## START Source document
YC blog

Letter decoder

Question description

Given the mapping a = 1, b = 2, … z = 26, and an encoded message, count the number of ways it can be decoded. For example, the message '111' would give 3 combinations, since it could be decoded as 'aaa', 'ka', and 'ak'. You can assume that the messages are decodable. For example, '001' is not allowed.

Solution

Dynamic programming

If we consider a string of length i, the number of ways that can be decoded can be written in a formula (let's consider starting from the end of the string and going backwards):

f(0, i) = f(0, i-2) * f(i-2, i) + f(0, i-1) * f(i-1, i)

where function f(x, y) returns the number of possible ways to decode a string from position x to position y.

The reason why we consider i-2 and i-1 position is that a two digit string can have two ways of decoding. One is to decode individual digit, while the other is to decode the two digits together.

For the edge cases, we can consider two scenarios:

  1. When a string only have 1 digit, there is only one way of decoding. For example, '9' is decoded as 'i'.
## END Source document
## START Items
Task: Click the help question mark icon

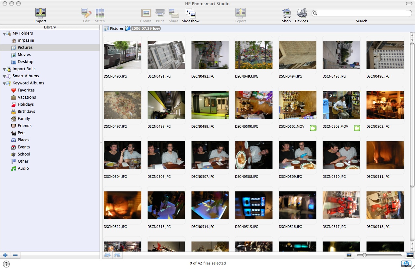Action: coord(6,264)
## END Items
## START Items
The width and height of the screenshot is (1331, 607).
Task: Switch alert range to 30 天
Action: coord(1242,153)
## END Items
## START Items
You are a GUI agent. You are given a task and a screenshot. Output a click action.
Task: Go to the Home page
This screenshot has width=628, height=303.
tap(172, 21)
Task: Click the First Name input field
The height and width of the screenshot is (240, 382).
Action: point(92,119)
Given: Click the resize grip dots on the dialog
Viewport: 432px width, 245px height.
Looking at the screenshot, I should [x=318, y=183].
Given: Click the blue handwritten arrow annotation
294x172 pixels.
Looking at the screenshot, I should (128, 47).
## END Items
### What is asked
1/ According to the letter decoder page, what does the function f(x, y) return?
2/ List every decoding of the message '111' that the letter decoder page gives.
3/ Rewrite the paragraph of the letter decoder page that begins "Given the mapping a = 1" as a short bulleted list that keeps its main facts.

### Solutions below
1/ It returns the number of possible ways to decode a string from position x to position y.

2/
- aaa
- ka
- ak

3/
- Letters map to numbers: a = 1, b = 2, … z = 26.
- Task: count the number of ways an encoded message can be decoded.
- Example: '111' gives 3 combinations: 'aaa', 'ka', and 'ak'.
- Messages can be assumed decodable, so a message like '001' is not allowed.